En la provincia de Buenos Aires Néstor Grindetti parece lograr el objetivo que no logra Patricia Bullrich: evitar la fuga de votos de su contrincante interno. Axel Kicillof de la mano de Unión por la Patria parece encaminarse a la reelección, pero Juntos por el Cambio amenaza con ser competitivo.
El voto útil en este caso podría jugar a favor del actual intendente de Lanús en uso de licencia ya que Carolina Píparo no logra transformarse en la leona bonaerense, aunque hay quienes vislumbran un crecimiento en relación a las PASO. Esta elección es muy importante para nuestra ciudad puesto que Fernanda Raverta descansa en la supuesta fortaleza del gobernador y Guillermo Montenegro apuesta a que la contienda provincial sea lo suficientemente pareja como para limitar un posible corte de boleta únicamente al tramo presidencial. El radical Maxi Abad también desea que la posible sangría, si es que existe, se corte en el tramo presidencial, es por ello que las próximas semanas serán claves a la hora de analizar los movimientos de campaña.
Como adelantamos, Unión por la Patria relegó sutilmente a Acción Marplatense en el Encuentro Marplatense. Según indicaron, los votos de AM están consolidados y ahora tienen que ir por el voto kirchnerista más duro, que según creen coqueteó en las PASO con Milei pero que ahora ante el avance de la motosierra volvería a depositar su confianza en un armado más ligado al justicialismo. Fernanda Raverta se entretiene en cuestiones periféricas que solo retumban en el recinto del Concejo Deliberante.
Esta semana fue el inicio formal de la campaña de Guillermo Montenegro quien construirá su fortaleza/relato en torno a la seguridad y la generación de “laburo”, dos cuestiones que exceden las atribuciones directas del municipio. Seguramente el equipo del intendente optó por estos ejes basados en sensaciones del electorado con el objetivo de fidelizar los 140.000 votos que le garantizarían el triunfo.
La gestión no se ha caracterizado por grandes logros en materia de seguridad, pero alguna presencia oportuna y sobreactuada más la ligazón de Patricia Bullrich con este tema le permitieron al oficialismo montar una situación de dudoso buen gusto en relación a la vuelta de Gendarmería a nuestra ciudad. La candidata a presidenta se comprometió en un video filmado en el barrio Las Heras a destinar fuerzas federales a nuestra ciudad, aunque aún parezca lejano y complejo.

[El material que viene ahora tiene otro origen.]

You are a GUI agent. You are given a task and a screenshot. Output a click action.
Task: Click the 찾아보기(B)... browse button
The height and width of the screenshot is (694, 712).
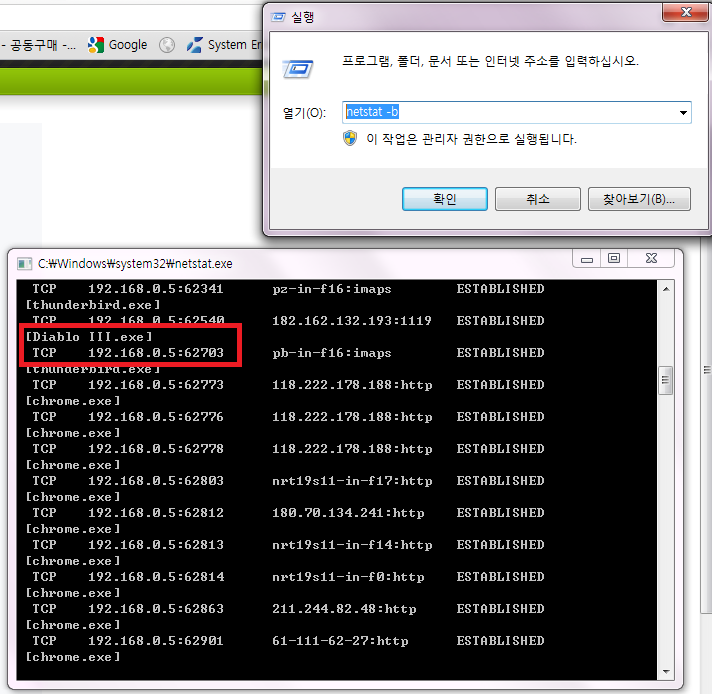[639, 199]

En definitiva, tanto el actual intendente como quien ansia sucederlo no presentaron aún (quizás lo hagan) un proyecto de ciudad como una construcción colectiva que supere la coyuntura, más allá de la estudiada denominación de sus coaliciones.
Seguramente es una asignatura pendiente de ambos protagonistas, pero también de todos los marplatenses y batanenses que no terminamos de construir nuestra identidad. Compramos formatos llegados por la Ruta 2, la 11 o la 226, quizás se relacione con una concepción de ser una ciudad de paso, una urbe turística que descansa su fortuna en la llegada de los visitantes ocasionales. Seguramente luego de las elecciones tendremos tiempo para dedicarle un poco de atención a la construcción ciudadana.
Por momentos las cartas parecen estar marcadas, aunque queda un largo camino por desandar. Las declaraciones altisonantes, las medidas oportunistas, la inflación y la sobreactuación marcarán una campaña en la que al parecer se juega la continuidad del sistema político vigente.
Hasta la semana que viene. Falta menos para terminar con las intrigas.